▶ _PROBLEM_
Before you return the lines below, strip out any images and keep every word as written.

** Opening SOURCE MATERIAL block **

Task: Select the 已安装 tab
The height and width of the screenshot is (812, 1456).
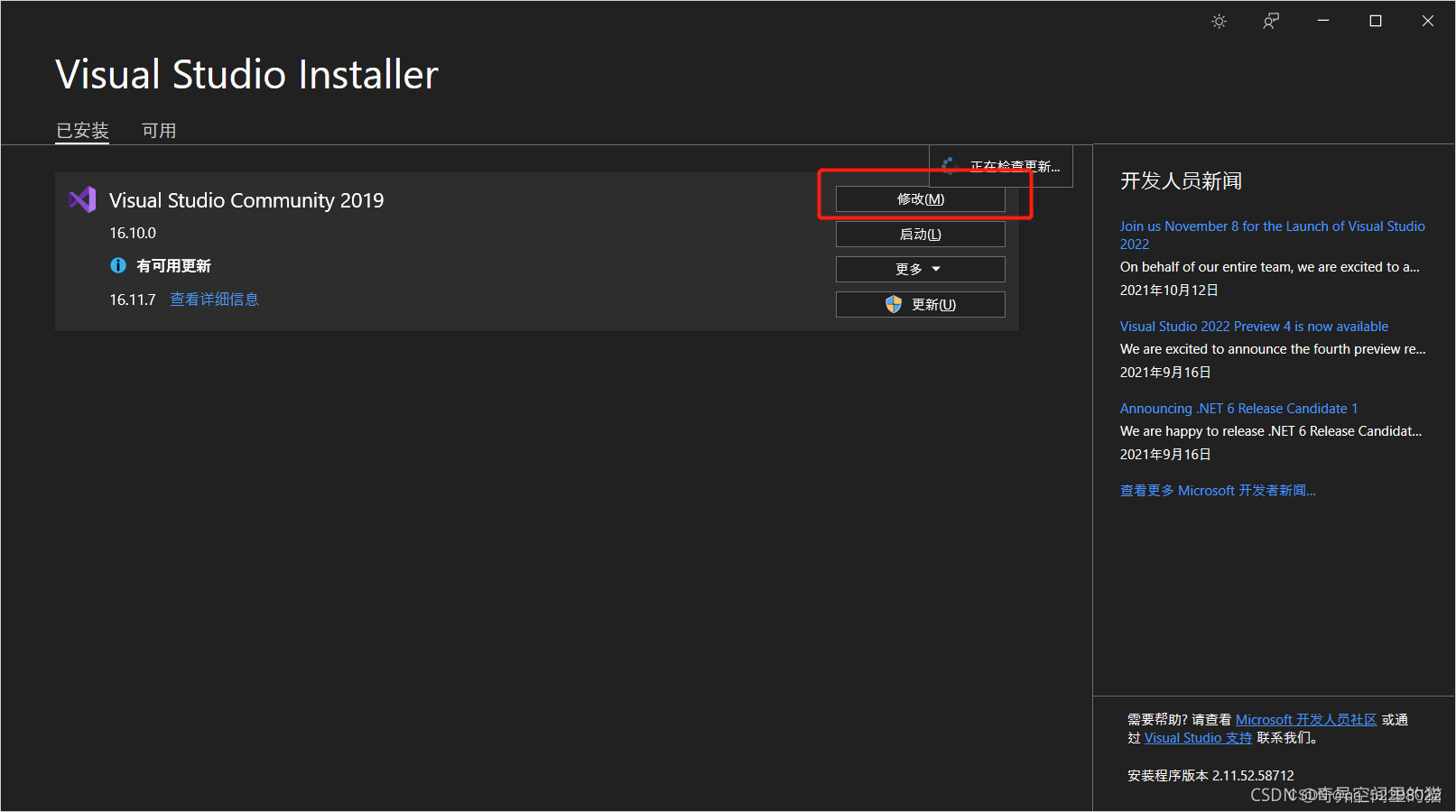Action: coord(82,130)
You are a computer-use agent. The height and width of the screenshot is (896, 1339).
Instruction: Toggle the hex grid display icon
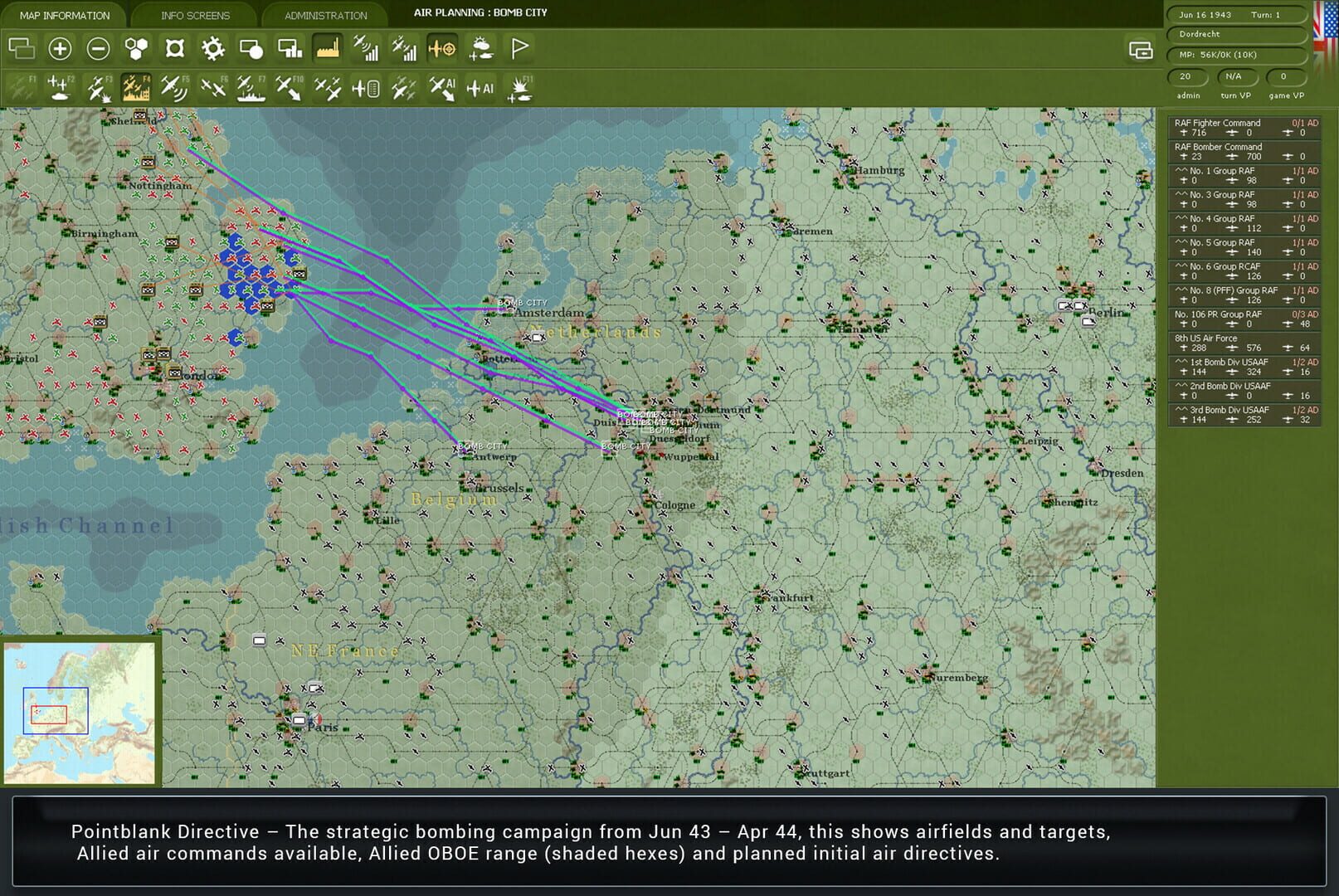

** Closing SOURCE MATERIAL block **

▶ _RESULT OF THE TASK_
Task: Select the 已安装 tab
The height and width of the screenshot is (812, 1456).
Action: coord(82,130)
You are a computer-use agent. The height and width of the screenshot is (896, 1339).
Instruction: Toggle the hex grid display icon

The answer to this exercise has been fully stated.